# Eclipse - Doku ausschalten



## skopus (13. Nov 2009)

Hi,

ich versuche seit einiger Zeit die Dokumentation auszuschalten, welche auftaucht, wenn ich zB Objekt.Methode schreibe.
Hatte das früher nie, sondern erst seit der Neuinstallation von Eclipse.

Hat jemand einen Tip für mich?


----------



## ARadauer (13. Nov 2009)

Window - Preferences - Java  - Code Style - Code Template  unten das Hackerl "Automatically add comments...." raus nehmen... hilft das?


----------



## skopus (13. Nov 2009)

Ne,
mein Problem hat ja nichts mit Kommentaren zu tun.

Wenn ich jetzt in den zB. folgendes schreibe: "System." dann bietet er mir ja Verfolständigungsmöglichkeiten an. Und neben diesem Popup kommt dann auch gleich eine Beschreiben von diesen Möglichkeiten. Also das was in der API steht.

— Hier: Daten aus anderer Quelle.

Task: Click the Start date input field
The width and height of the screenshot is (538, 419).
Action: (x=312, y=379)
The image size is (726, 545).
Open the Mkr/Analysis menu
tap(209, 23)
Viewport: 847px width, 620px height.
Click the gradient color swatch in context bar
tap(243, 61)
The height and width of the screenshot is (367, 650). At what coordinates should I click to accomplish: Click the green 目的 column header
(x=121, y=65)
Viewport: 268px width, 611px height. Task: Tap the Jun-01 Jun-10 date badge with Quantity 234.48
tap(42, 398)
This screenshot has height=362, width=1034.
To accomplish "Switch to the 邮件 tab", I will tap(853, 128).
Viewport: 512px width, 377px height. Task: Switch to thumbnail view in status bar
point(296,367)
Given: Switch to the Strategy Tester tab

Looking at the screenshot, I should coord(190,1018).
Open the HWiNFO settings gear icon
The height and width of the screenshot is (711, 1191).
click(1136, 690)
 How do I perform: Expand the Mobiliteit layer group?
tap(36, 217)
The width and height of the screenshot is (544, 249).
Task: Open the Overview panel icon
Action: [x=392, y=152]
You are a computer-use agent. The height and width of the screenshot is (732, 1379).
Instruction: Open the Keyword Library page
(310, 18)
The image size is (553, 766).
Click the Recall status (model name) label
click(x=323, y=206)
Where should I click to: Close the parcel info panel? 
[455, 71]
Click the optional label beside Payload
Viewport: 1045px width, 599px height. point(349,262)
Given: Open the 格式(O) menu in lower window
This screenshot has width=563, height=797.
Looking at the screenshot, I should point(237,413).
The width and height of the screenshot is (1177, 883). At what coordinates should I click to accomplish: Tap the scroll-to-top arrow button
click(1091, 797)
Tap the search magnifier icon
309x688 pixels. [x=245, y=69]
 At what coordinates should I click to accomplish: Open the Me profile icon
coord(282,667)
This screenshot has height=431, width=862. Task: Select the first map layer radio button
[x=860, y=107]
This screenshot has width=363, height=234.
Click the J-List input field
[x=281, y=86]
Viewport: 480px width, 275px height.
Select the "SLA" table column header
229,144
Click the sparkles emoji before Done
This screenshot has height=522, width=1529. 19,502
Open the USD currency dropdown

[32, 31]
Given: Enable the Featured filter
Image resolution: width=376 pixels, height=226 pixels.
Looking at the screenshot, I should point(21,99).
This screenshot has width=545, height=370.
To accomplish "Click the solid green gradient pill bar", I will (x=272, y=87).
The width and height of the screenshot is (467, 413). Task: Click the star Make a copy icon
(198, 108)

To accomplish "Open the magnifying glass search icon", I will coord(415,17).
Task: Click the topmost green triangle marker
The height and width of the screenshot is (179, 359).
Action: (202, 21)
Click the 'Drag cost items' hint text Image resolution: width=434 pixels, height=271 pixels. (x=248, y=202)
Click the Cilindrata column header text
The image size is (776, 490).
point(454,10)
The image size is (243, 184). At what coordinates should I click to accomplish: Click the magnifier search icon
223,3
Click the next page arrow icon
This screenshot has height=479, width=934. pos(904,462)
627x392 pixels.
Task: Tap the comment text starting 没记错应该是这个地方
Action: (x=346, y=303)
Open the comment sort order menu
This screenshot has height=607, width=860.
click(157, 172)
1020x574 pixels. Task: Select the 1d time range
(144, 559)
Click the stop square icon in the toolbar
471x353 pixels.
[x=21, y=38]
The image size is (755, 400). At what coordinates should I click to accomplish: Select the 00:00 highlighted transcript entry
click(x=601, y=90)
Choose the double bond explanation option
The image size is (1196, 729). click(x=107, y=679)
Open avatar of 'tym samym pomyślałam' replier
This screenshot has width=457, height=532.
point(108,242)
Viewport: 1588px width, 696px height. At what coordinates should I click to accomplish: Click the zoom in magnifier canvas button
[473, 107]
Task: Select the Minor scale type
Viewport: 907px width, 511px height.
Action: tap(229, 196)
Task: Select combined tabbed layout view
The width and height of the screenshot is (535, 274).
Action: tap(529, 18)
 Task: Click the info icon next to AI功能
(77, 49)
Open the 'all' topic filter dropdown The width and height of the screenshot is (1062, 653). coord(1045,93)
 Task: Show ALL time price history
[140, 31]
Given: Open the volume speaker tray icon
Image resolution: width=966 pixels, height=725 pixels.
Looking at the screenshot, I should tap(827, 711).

Und das dauert elend lange, bis das geladen ist. Vor allem, wenn man sowas wie "System." schreibt, denn da gibts ja nun so einiges ;-)


----------



## Wildcard (13. Nov 2009)

Eigentlich sollte das sofort funktionieren. Hast du evtl. die JavaDoc als URL auf die Sun Doku angegeben?
Dann muss nämlich jedes mal eine TCP Connection aufgebaut werden...


----------